* _About this task_: Search the listing for "output" and copy every line where it appears.

Supplied material section start

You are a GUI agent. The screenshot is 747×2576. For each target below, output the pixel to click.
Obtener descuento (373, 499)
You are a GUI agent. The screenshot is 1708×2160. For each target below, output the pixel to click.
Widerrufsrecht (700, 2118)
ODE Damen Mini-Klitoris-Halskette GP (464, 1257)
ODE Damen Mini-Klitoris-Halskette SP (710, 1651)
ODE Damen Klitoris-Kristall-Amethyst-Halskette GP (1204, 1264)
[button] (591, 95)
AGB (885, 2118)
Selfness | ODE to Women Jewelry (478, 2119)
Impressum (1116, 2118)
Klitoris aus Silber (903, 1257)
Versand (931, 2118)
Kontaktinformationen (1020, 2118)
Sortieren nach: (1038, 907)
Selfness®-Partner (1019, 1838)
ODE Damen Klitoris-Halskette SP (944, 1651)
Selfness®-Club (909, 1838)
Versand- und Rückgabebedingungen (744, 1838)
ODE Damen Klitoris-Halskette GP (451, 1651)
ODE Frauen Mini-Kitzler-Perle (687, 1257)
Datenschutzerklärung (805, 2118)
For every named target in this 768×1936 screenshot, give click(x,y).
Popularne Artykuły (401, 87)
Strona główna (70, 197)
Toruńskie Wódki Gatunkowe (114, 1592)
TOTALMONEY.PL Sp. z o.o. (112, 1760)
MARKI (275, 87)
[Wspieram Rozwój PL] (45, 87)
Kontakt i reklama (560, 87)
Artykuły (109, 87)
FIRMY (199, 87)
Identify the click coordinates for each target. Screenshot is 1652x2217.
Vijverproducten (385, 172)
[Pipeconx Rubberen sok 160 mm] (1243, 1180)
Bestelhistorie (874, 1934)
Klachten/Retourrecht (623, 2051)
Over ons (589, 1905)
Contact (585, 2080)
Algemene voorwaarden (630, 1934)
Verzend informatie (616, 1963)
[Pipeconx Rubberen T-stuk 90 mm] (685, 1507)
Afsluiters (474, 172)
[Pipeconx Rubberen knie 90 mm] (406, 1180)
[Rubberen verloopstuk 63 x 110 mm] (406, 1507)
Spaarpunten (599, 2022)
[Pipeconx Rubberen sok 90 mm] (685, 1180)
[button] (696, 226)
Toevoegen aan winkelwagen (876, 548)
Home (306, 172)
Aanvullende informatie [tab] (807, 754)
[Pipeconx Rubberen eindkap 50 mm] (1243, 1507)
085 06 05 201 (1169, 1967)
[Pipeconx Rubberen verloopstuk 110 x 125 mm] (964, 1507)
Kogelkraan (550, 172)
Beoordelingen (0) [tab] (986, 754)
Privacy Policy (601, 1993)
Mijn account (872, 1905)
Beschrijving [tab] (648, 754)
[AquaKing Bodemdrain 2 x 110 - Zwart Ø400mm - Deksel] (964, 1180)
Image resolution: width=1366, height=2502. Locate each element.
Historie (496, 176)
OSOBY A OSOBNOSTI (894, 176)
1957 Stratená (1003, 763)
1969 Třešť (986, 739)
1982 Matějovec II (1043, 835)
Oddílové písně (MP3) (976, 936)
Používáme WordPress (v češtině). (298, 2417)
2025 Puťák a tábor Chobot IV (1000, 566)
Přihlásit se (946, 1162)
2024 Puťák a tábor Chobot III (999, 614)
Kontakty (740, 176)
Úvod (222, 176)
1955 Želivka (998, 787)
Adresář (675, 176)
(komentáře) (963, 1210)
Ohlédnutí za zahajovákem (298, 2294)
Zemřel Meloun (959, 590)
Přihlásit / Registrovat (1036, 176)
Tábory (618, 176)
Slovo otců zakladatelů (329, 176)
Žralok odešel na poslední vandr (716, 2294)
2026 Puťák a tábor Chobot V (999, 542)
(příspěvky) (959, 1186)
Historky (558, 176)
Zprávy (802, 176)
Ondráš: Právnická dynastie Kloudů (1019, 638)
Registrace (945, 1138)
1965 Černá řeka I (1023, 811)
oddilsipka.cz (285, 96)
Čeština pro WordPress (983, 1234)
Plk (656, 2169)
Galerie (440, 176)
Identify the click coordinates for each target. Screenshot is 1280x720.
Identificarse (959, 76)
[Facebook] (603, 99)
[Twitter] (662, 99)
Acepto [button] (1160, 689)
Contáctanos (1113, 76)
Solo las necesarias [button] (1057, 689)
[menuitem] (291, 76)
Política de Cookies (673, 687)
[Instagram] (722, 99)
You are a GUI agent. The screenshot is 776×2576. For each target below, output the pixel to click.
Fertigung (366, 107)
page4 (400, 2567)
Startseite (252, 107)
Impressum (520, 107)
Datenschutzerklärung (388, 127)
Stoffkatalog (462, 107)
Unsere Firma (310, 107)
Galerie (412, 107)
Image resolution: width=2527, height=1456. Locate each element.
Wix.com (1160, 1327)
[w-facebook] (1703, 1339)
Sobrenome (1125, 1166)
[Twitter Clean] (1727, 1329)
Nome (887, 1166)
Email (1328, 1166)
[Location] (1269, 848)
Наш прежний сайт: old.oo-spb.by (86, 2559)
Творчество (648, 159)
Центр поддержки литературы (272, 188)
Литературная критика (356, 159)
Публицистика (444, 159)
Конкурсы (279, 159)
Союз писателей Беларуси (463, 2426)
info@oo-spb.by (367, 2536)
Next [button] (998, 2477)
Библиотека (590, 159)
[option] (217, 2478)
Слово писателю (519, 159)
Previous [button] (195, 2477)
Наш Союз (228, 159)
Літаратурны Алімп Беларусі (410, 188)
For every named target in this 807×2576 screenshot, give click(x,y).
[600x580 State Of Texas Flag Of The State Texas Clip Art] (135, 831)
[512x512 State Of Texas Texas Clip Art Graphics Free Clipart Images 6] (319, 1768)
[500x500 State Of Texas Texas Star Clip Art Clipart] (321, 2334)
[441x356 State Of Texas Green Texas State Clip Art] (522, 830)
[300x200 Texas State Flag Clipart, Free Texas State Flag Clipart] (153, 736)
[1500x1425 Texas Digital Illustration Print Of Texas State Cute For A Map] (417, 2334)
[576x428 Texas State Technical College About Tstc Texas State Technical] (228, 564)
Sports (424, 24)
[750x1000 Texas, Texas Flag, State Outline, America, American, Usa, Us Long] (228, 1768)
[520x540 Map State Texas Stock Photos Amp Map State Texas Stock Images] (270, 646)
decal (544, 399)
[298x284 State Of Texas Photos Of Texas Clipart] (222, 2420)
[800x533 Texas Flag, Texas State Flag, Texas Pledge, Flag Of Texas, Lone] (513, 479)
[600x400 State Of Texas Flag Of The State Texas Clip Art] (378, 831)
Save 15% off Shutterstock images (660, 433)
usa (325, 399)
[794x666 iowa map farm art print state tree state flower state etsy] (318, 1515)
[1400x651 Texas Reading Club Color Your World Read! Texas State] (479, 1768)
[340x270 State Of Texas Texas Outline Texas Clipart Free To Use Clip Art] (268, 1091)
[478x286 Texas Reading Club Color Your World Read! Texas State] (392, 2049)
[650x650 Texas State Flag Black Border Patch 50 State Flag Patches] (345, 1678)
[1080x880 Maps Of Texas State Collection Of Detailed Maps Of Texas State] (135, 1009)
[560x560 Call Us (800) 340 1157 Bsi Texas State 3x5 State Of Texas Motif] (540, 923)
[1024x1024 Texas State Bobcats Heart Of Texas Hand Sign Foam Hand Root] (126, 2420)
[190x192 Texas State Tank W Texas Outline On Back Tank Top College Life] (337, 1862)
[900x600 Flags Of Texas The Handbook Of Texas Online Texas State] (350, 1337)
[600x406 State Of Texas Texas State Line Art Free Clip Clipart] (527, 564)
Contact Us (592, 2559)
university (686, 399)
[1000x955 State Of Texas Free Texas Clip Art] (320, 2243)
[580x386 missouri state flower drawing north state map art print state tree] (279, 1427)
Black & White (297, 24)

Supplied material section end

* _Answer section_:
You are a GUI agent. The screenshot is 747×2576. For each target below, output the pixel to click.
You are a GUI agent. The screenshot is 1708×2160. For each target below, output the pixel to click.
You are a GUI agent. The screenshot is 776×2576. For each target below, output the pixel to click.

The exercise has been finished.